Hunt was born in Narrabri, New South Wales to an established farming and grazing family, which traditions he continued after completing his schooling at The Scots College, Sydney.  His mother's family, the Dunnetts, owned the North Western Courier newspaper.  He was a councillor of Boomi Shire Council from 1956 to 1968 and Vice-President from 1962 to 1968.

He won the seat of Gwydir in the Australian Parliament for the Country Party at a by-election in June 1969 following the resignation of Ian Allan. He was appointed Minister for the Interior in the Second Gorton Ministry in February 1971 and retained that position in the McMahon Ministry until the defeat of the government at the 1972 election.
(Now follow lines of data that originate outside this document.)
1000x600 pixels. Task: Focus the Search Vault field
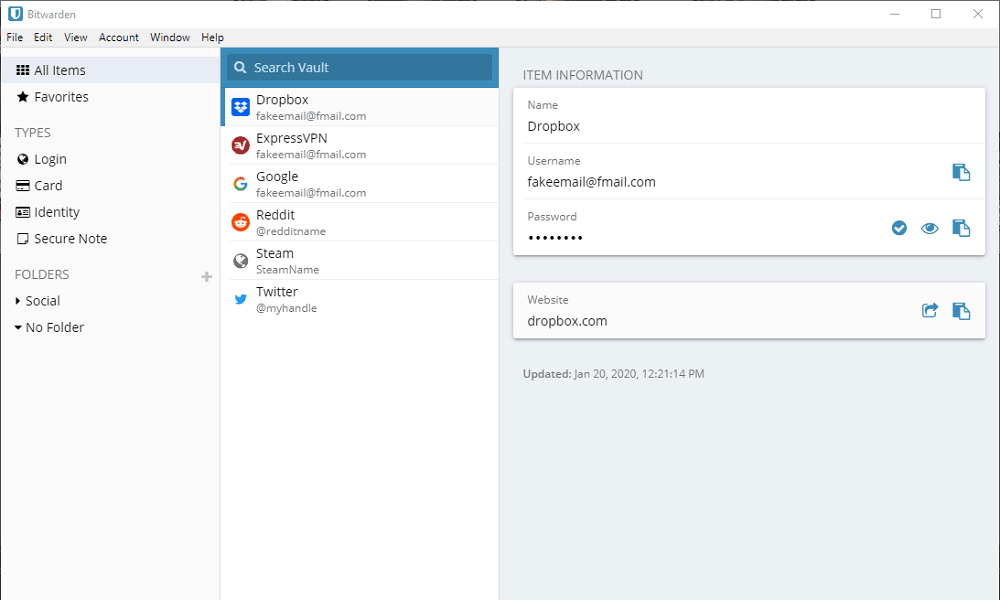[x=360, y=68]
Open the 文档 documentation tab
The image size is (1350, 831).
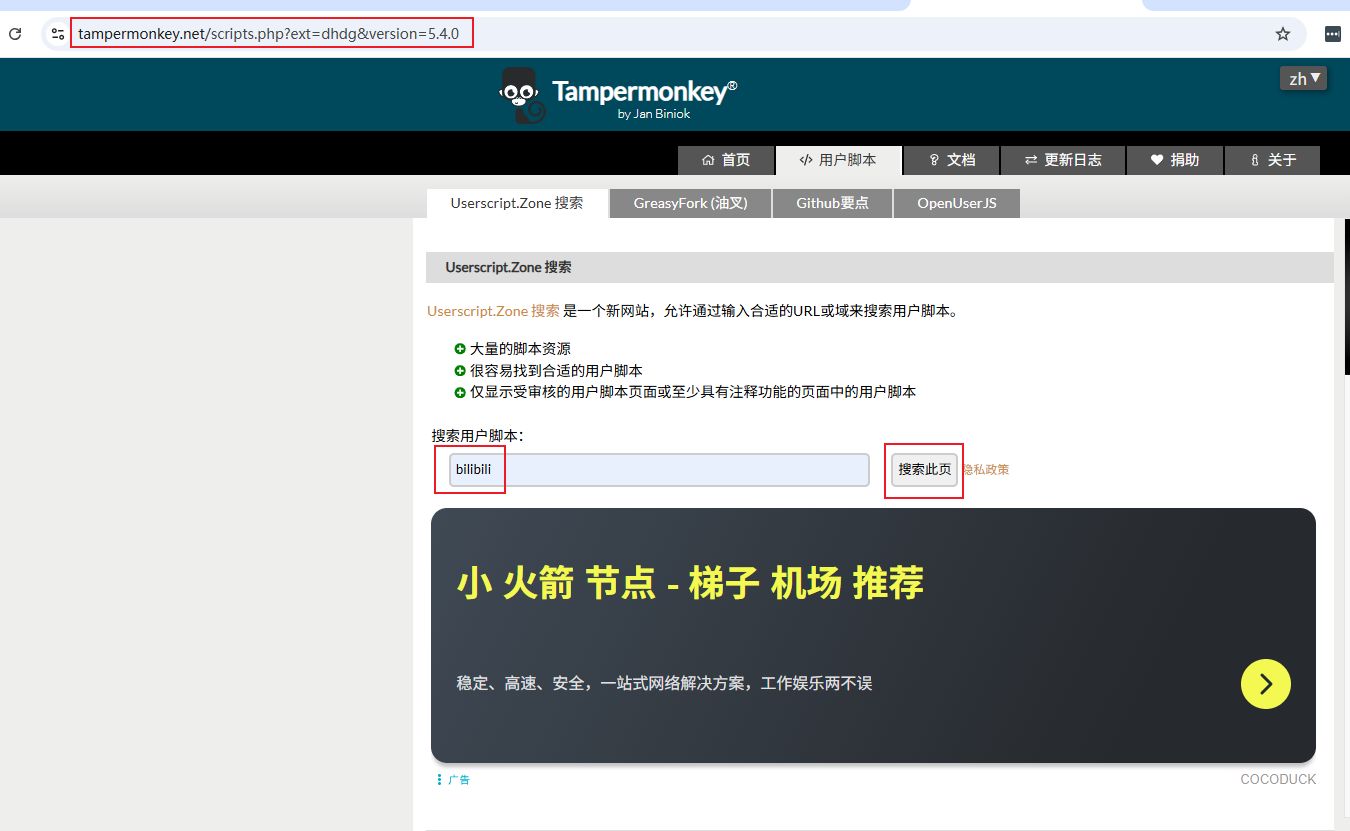coord(952,160)
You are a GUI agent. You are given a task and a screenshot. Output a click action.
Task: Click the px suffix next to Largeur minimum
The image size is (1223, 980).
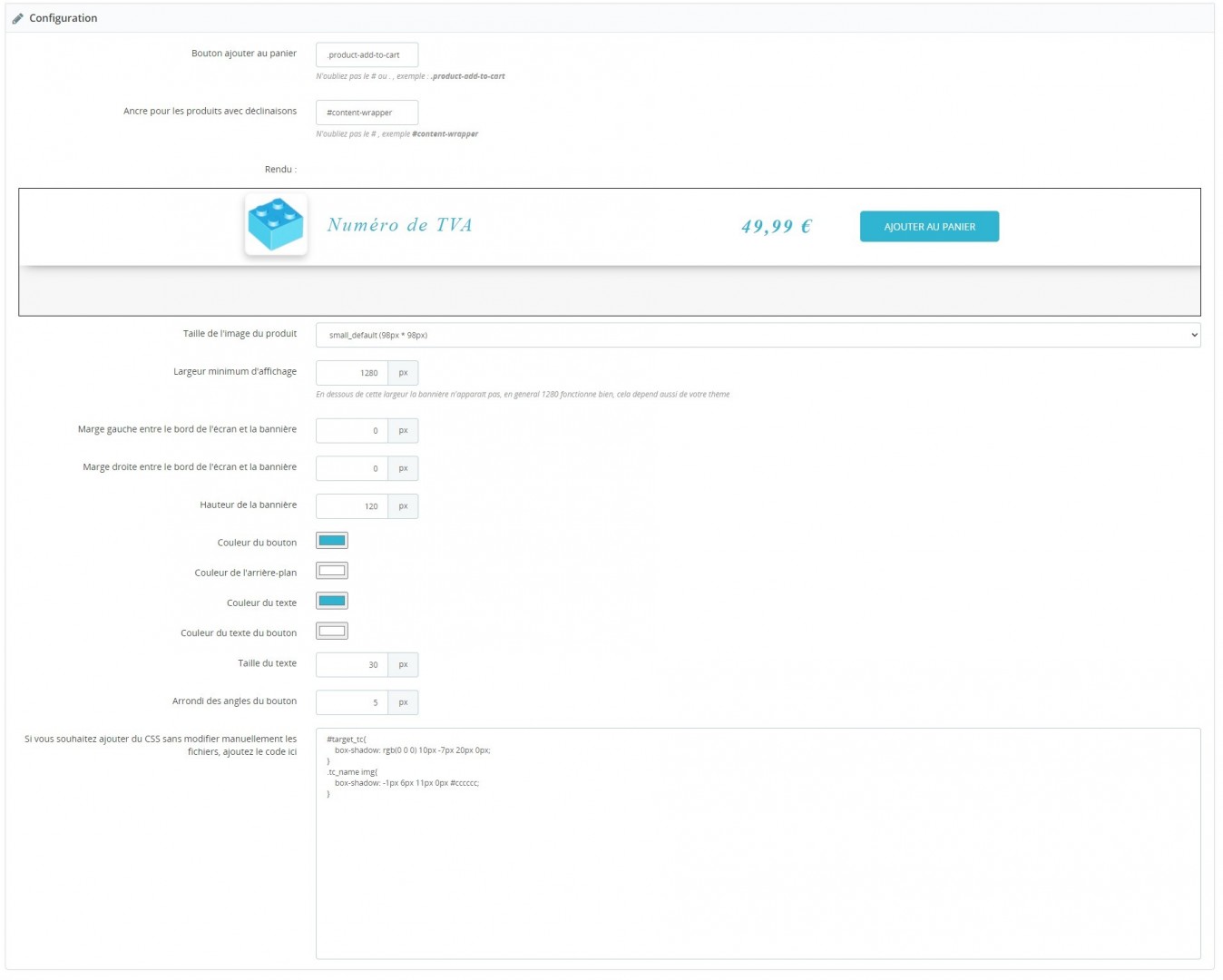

Following the Liberal-National Country Party Coalition's win at the 1975 election, Malcolm Fraser appointed him Minister for Health.  He was responsible for introducing Medibank Mark II.  In December 1979, Fraser appointed Hunt Minister for Transport.  His portfolio became Transport and Construction in April 1982, but the coalition government was defeated at the 1983 election.

He had returned to the backbench in preparation for retirement; but when Doug Anthony resigned in 1984, Hunt was persuaded to return to the front bench and was elected Deputy Leader of the National Party to Ian Sinclair, holding the position from 1984 to 1987. He became shadow minister for primary industries, and resigned from Parliament in February 1989.

He was made an Officer of the Order of Australia in January 1990.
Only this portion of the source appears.